Listed records START

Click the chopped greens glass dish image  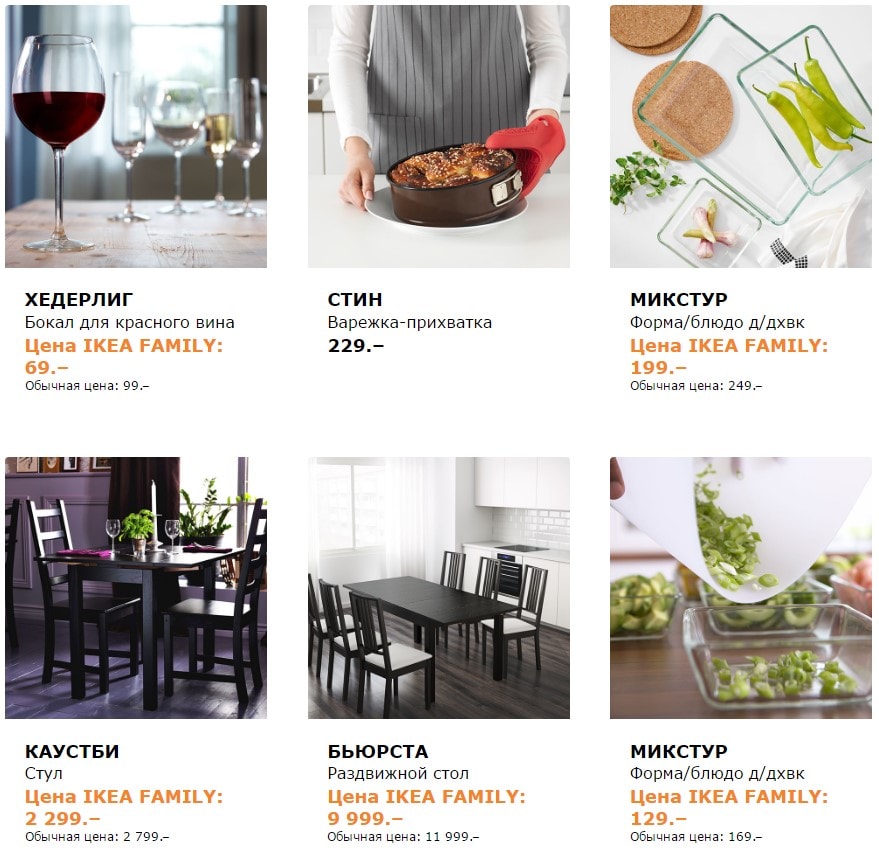tap(740, 588)
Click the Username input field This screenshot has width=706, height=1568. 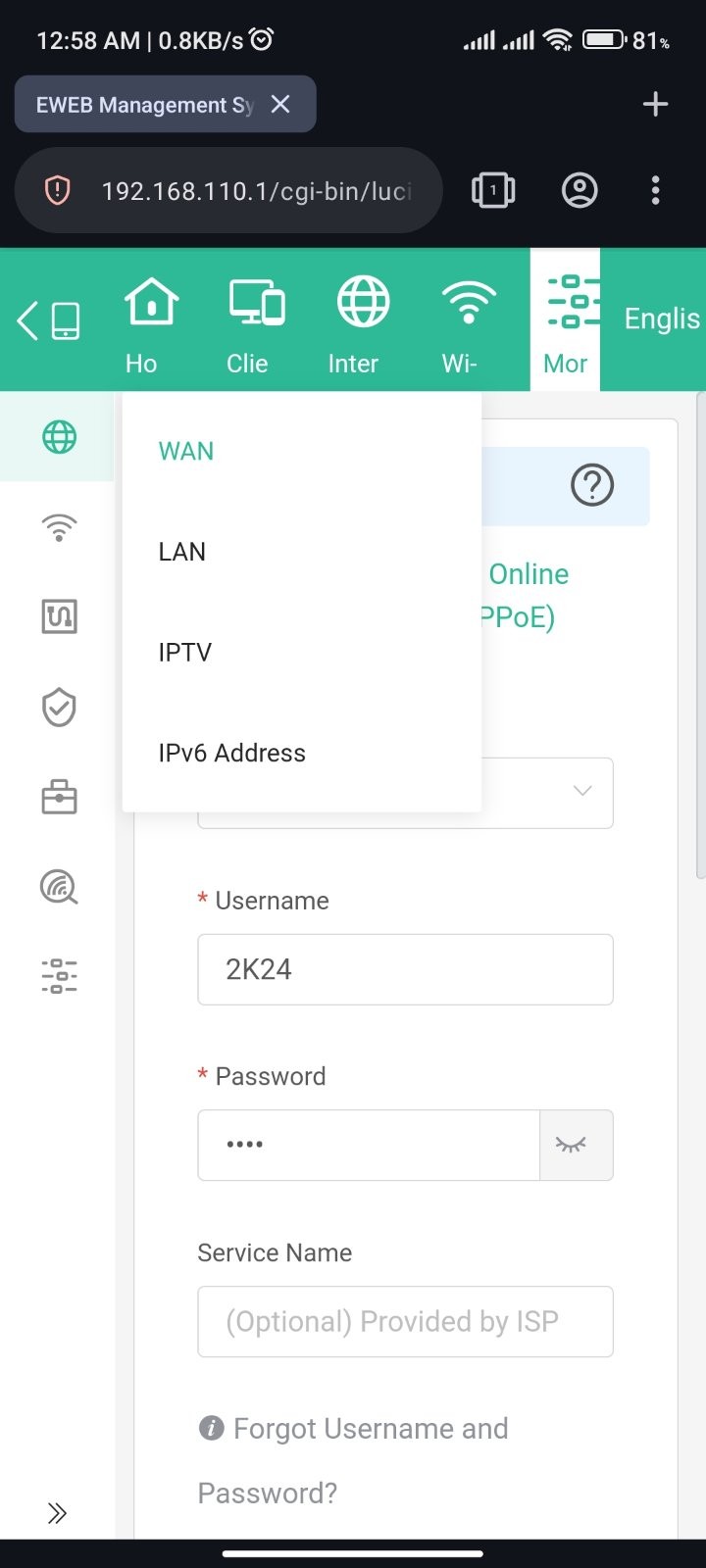(x=405, y=969)
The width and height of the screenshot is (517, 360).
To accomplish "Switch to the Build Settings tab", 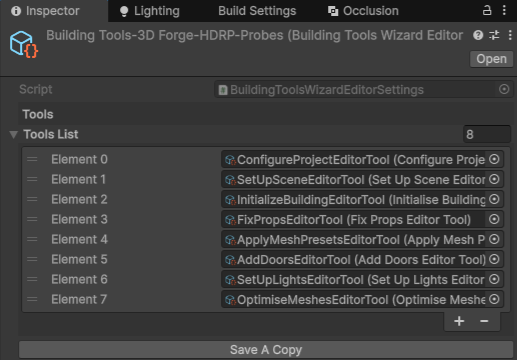I will click(257, 11).
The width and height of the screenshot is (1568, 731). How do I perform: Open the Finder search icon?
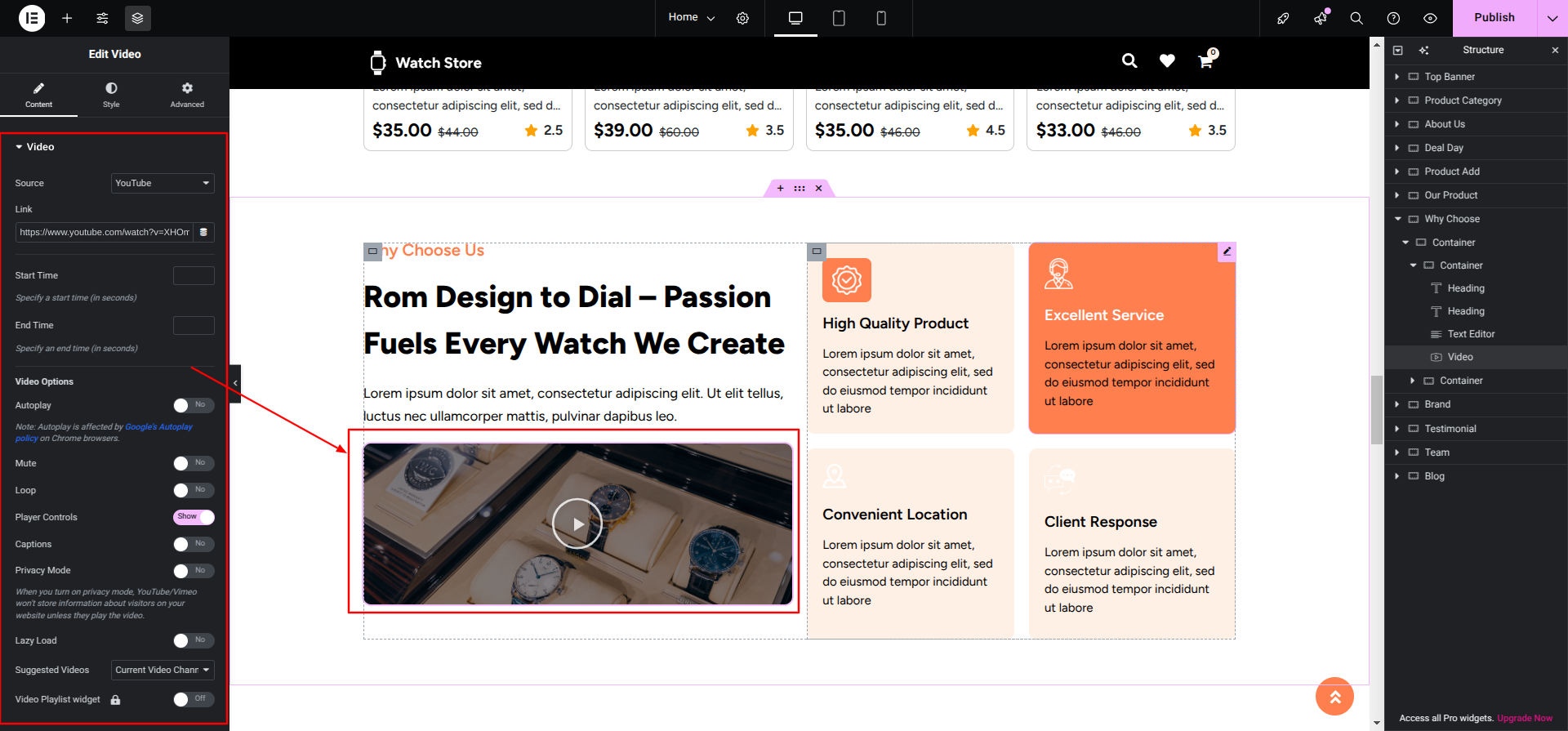tap(1356, 18)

Listed records END

Assignment> Exact copy, pictures excluded: print only the lines from the line containing "The width and height of the screenshot is (1568, 731)." through the end of the records.

Solution to this task>
The width and height of the screenshot is (1568, 731). How do I perform: Open the Finder search icon?
tap(1356, 18)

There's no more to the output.